So what happens then?

The ‘driver’ needs to take back control of the vehicle. That would be fine in a traditional car because they would be sat behind the wheel, probably with their hands on or near it, ready to go. But what about in the automated vehicles of the future? While we know manual controls will still be mandated by governments, what if the ‘driver’ is asleep or not paying attention? What if they are drunk or otherwise unsafe to take control of the vehicle – a very legitimate reason to use one with automation?

This is one of the major challenges facing those developing cars that can drive themselves around. While those with motorway automation vehicles will likely be relatively alert behind the wheel, since they won’t be expecting to go hours and hours without interacting with the car, that may not be the case when cars that can drive themselves in more varied conditions become available in the mid 2020s.

One day even one hand on the wheel might be too much.

One day even one hand on the wheel might be too much.

The first system that would need to be in place would be an advanced warning system, as even if a person is capable of driving, in a position to do so and ready and willing, it is still going to take them some time to get ready. 10 seconds or more of warning would be mandatory, but for safety reasons it would need to be much longer.
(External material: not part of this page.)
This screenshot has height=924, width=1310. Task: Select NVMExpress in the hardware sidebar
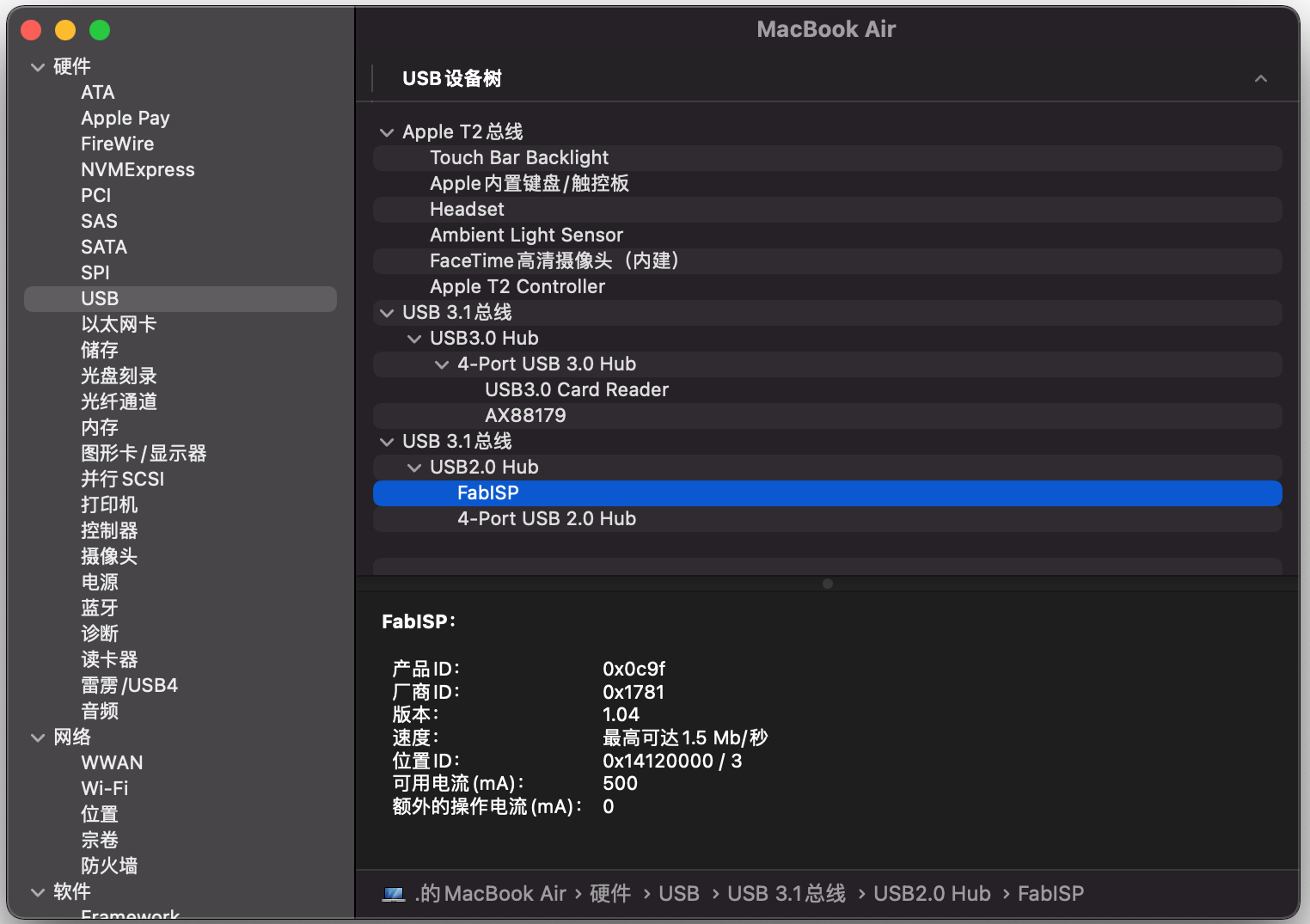138,170
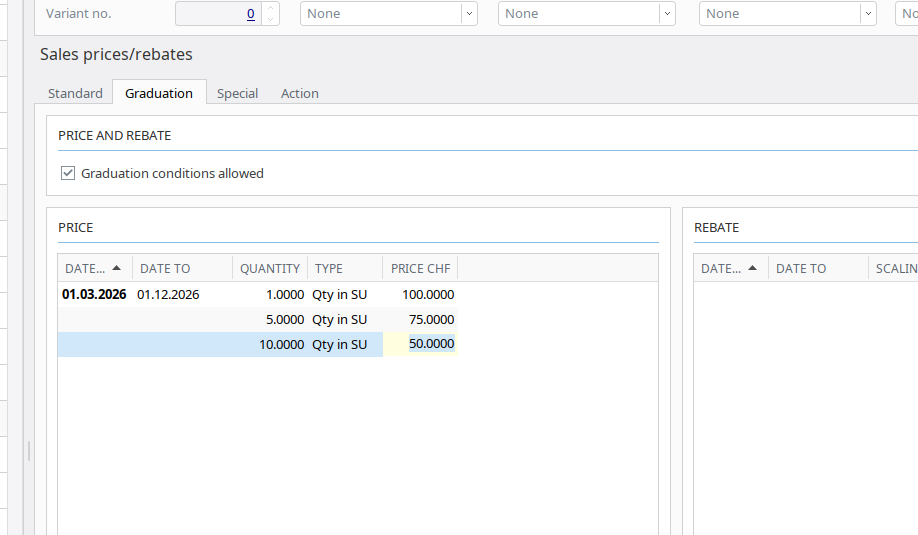Decrease Variant no. with down stepper arrow
Screen dimensions: 918x535
(x=270, y=20)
It would also need to be loud enough or obvious enough to wake someone if they were travelling by themselves.

A secondary system would have to be in place too though. If the ‘driver’ is drunk, or otherwise unable to control the vehicle safely, the car could simply park itself somewhere safe and give the person time to sober up or get ready to take control. However there will be situations where that won’t be possible. So what happens then?

The probable solution will be remote assistance. It would likely be a costly service, but having real humans in a support centre that can take over the vehicle and control it as needed may be the best way to solve that problem. Though of course latency and bandwidth issues may be an issue in more remote areas. And then you have to factor in the security concerns of making it easy for a remote actor to take control of the car. What if a hacker is able to do the same?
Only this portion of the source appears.